En la elección del tratamiento más adecuado para un paciente, se tienen en cuenta:

  •  Factores dependientes del paciente: edad, estado general, situación nutricional, otras enfermedades importantes como, por ejemplo, enfermedades de corazón y, por supuesto, la voluntad y decisión del propio paciente.
  •  Factores dependientes del tumor: zona del colon o recto donde está el cáncer, fase de desarrollo, tipo de tumor (adenocarcinoma, linfoma, etc)
  •  Factores dependientes del tratamiento: tipo de cirugía, tolerancia y eficacia de la quimioterapia o de la radioterapia.

Los tres tipos principales de tratamiento del cáncer colorrectal son la cirugía, la quimioterapia (incluyendo los anticuerpos monoclonales) y la radioterapia aunque, en algunos pacientes, el tratamiento será exclusivamente sintomático (por ejemplo: calmantes si hay dolor) o endoscópico (resección de pólipos o colocación de prótesis).


Estos tratamientos también pueden combinarse en función de las características del tumor.

Los médicos le explicarán el tratamiento que crean más conveniente en su caso.

Es preciso distinguir que el tratamiento del cáncer puede ser aplicado a nivel localEste enlace se abrirá en una ventana emergente o general, según la indicación de cada caso:

  • Terapia local: es el caso de la cirugía y la radioterapia. Se trata de tratamientos cuya misión consiste en extirpar o destruir el cáncer en el colon, recto o en sus proximidades. Cuando el cáncer colorrectal se ha diseminado a otras partes del cuerpo, la terapia local puede usarse para controlar la enfermedad en esas áreas específicas.
  • Terapia general: son la quimioterapia y la terapia biológica. Los medicamentos administrados se distribuyen a través de la sangre a todo el cuerpo y controlan el crecimiento de las células tumorales en todo el organismo.

CIRUGIA

Cirugia El tratamiento quirúrgico, con la extirpación del tumor, es el único tratamiento curativo. La extensión de la zona a extirpar, depende del grado de avance o extensión del tumor, desde la extirpación de un pólipo si el cáncer no invade la mucosa intestinal, a la resección quirúrgica de parte del colon.

Cuando el tumor está localizado en el colon, la operación que se realiza generalmente es la resección segmentaria, que consiste en la extirpación del tumor y un segmento de tejido normal a cada lado del cáncer.

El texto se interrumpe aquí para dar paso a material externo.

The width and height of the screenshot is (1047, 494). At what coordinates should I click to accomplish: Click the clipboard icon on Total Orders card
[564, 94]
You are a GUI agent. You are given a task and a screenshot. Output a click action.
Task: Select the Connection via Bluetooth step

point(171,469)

En cuanto al cáncer de recto, según sea el tramo afectado así se realizará una técnica u otra. Cuando el tumor se encuentra por encima de los 7-8 cm desde el canal anal, cerca de la unión del recto y colon, se realizará una resección anterior baja. Con ella se extirpará la parte donde está el cáncer y se unirá el recto con el colon. Si el tumor se encuentra localizado más cerca del ano, es necesaria una resección abdominoperineal. Tras ésta, será necesaria una colostomía pues no se puede conseguir la unión del recto con el colon.


RADIOTERAPIA

Maquina La radioterapia, como tratamiento exclusivo, es capaz de erradicar algunos tumores rectales localizados. La efectividad de la radioterapia en tumores mayores está limitada por la tolerancia de los tejidos normales, por la sensibilidad del tumor a la irradiación y por la diseminación microscópica más allá del tumor primario.

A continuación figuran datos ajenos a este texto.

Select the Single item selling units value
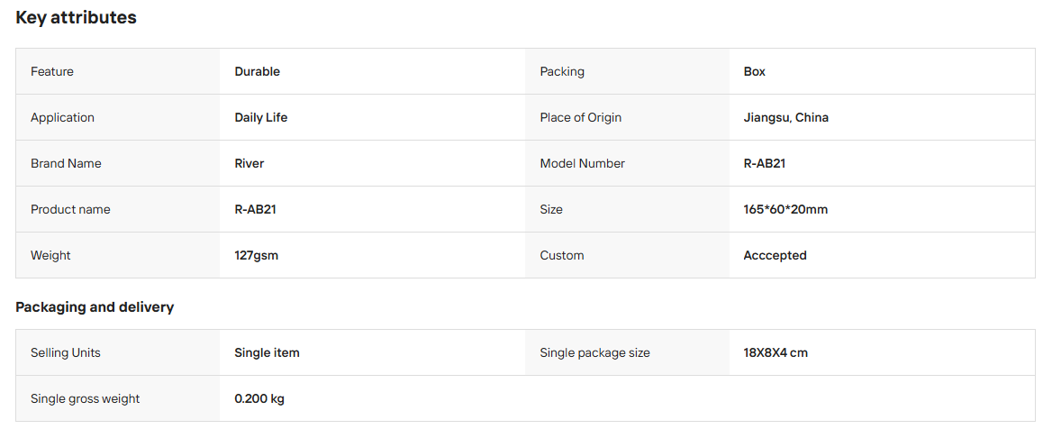The height and width of the screenshot is (429, 1043). coord(267,352)
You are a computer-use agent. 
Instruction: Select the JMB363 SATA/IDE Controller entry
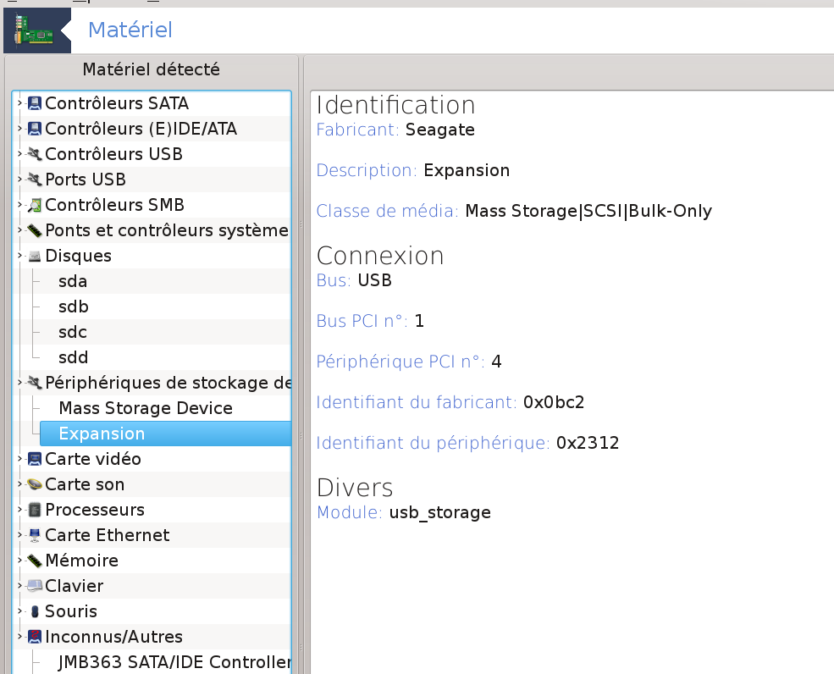(174, 662)
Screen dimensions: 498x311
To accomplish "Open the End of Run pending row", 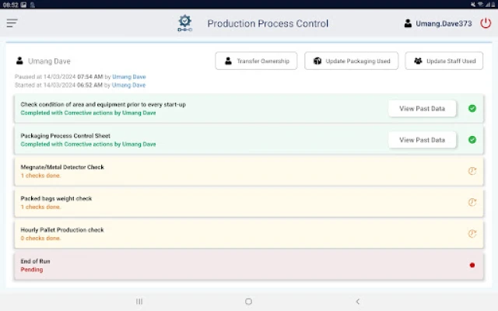I will click(x=233, y=265).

La radioterapia y la quimioterapia pueden aumentar la supervivencia tras la cirugía radical.

Es posible que el paciente sienta mucho cansancio durante la radioterapia, especialmente en las últimas semanas de tratamiento. El descanso es importante pero se aconseja mantener cierto grado de actividad.

La radioterapia en el abdomen y pelvis puede causar náuseas, vómitos, diarrea, deposición con sangre o deposiciones repentinas. También puede causar molestias urinarias. Además, la piel del área tratada puede enrojecerse, resecarse y hacerse sensible.


QUIMIOTERAPIA

Casi todos los pacientes con cáncer de colon en la etapa III deben recibir quimioterapia después de la cirugía aproximadamente durante 6 a 8 meses. La quimioterapia también se utiliza para tratar pacientes con cáncer de colon en etapa IV.

La quimioterapia para el cáncer colorrectal puede causar que la piel de las palmas de las manos y de las plantas de los pies se ponga roja y dolorosa incluso se empiece a descamar.

Tratamientos de soporte y tratamientos paliativos: Durante la evolución de la enfermedad, y para controlar las complicaciones de la cirugía, la quimioterapia y la radioterapia o los síntomas del tumor, puede ser necesario administrar terapias de soporte como medicamentos contra los vómitos (medicamentos antieméticos), aporte nutricional, fármacos para tratar la anemia (suplementos de hierro) o el descenso de las defensas, medicación antidiarreica, etc. También pueden ser necesarios los analgésicos (calmantes).